Aus dem klassischen Gegensatz von Schein und Sein entwickelt sich die Annäherung der beiden ungleichen Protagonisten, die schließlich voneinander lernen und sich weiterentwickeln. Zhao werden die dem Publikum ohnehin nie verständlich gemachten Gefühle für seine "Flamme" immer unwichtiger und als Illusionen eines bisher auf Äußerlichkeiten fixierten Mannes sichtbar. Und Wu könnte zwar enttäuscht sein, dass sie von ihren neuen "Freunden" so offensichtlich getäuscht wurde, aber sie spürt, dass dies weniger aus Eigennutz denn aus echter Zuneigung und Fürsorge geschehen ist.
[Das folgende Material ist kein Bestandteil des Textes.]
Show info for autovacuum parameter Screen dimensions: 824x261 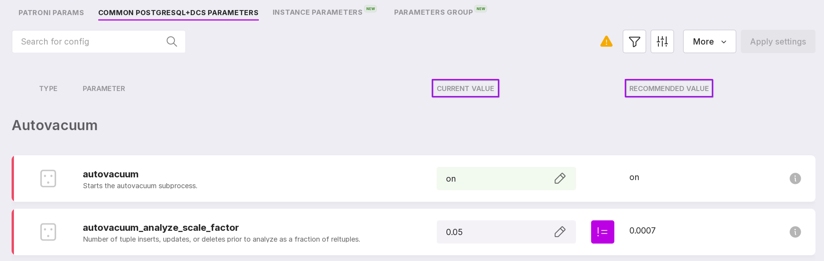tap(795, 178)

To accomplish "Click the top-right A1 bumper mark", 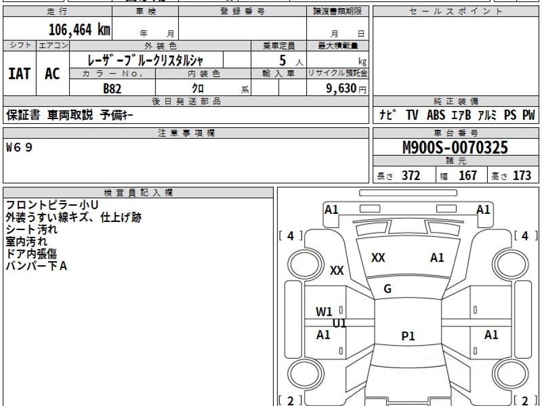I will (x=483, y=209).
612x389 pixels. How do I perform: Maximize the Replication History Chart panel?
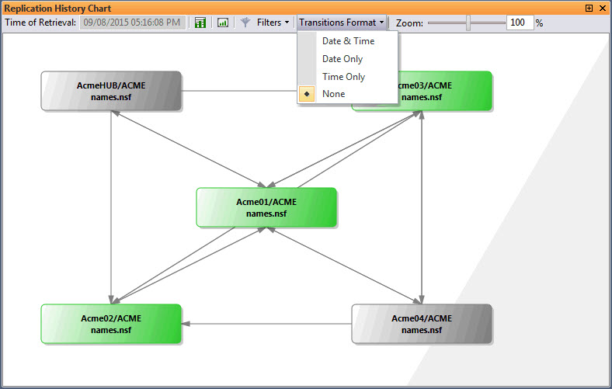click(589, 8)
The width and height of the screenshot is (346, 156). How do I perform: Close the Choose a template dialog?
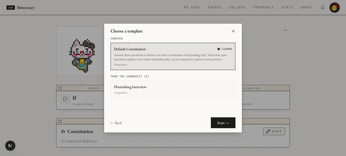click(x=233, y=31)
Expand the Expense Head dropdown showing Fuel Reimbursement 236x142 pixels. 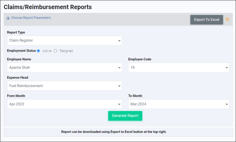64,86
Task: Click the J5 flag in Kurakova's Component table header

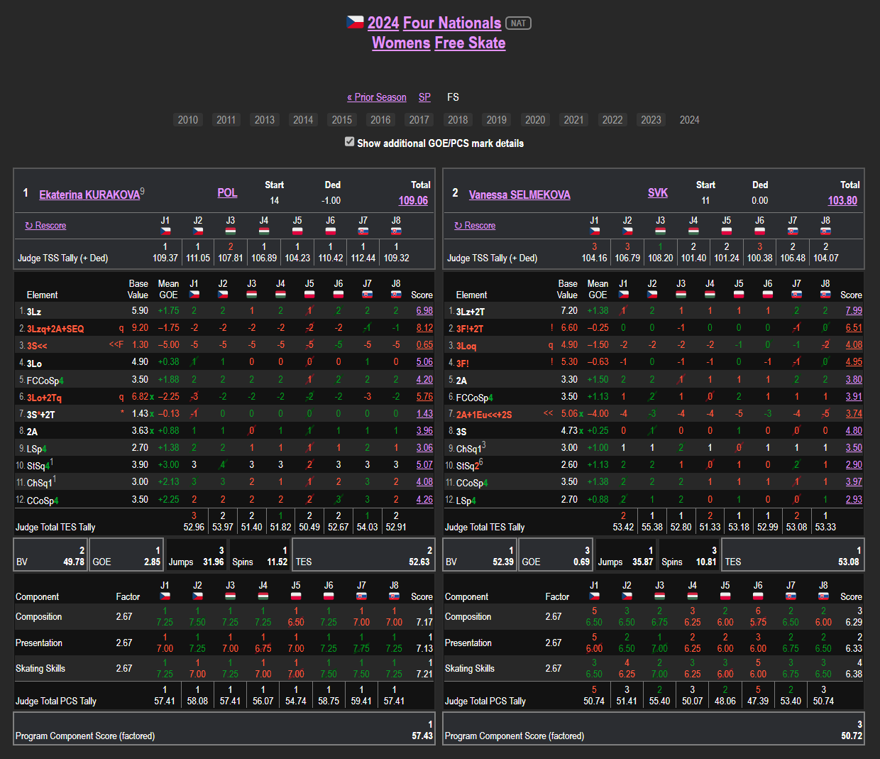Action: (x=296, y=596)
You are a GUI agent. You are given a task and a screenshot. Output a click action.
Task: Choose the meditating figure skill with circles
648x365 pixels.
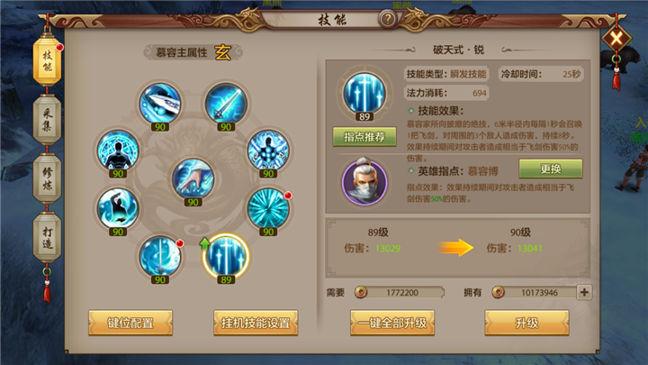tap(118, 151)
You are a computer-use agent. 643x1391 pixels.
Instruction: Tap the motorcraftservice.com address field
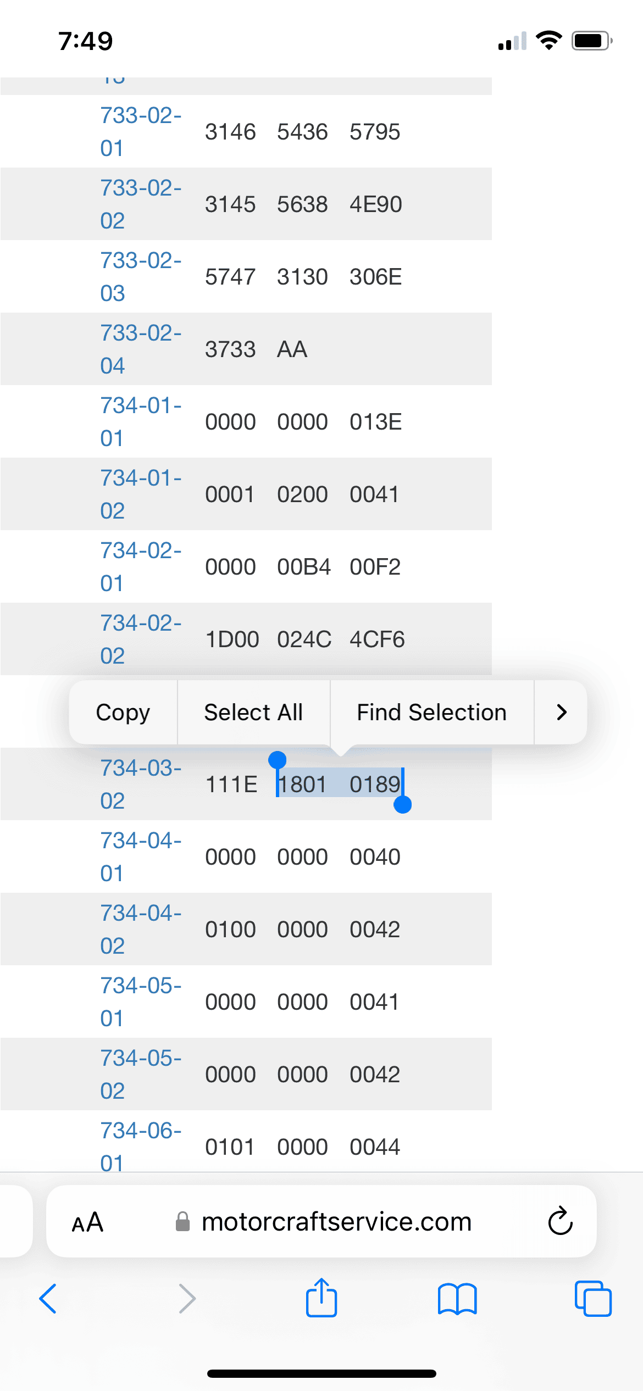(336, 1222)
Als Ziehtochter wird sie mit Respekt von ihrem Ersatzvater akzeptiert und das befähigt sie am Ende dazu, ihren eigenen Weg zu gehen.

Mit diesem Porträt eines starken Mädchens, das trotz aller äußeren Widrigkeiten unbeirrbar den eigenen Weg geht, führt Zhang Yimou das Thema seines vorangegangenen Films "Keiner weniger" fort und ergänzt es um das Motiv eines alten Mannes, der lernt, wieder Kind zu sein. Auch dies ist in gewisser Hinsicht ein pädagogischer Film, kein belehrender freilich, sondern einer mit einer zutiefst menschlichen Geschichte voller Humor und emotionaler Tiefe.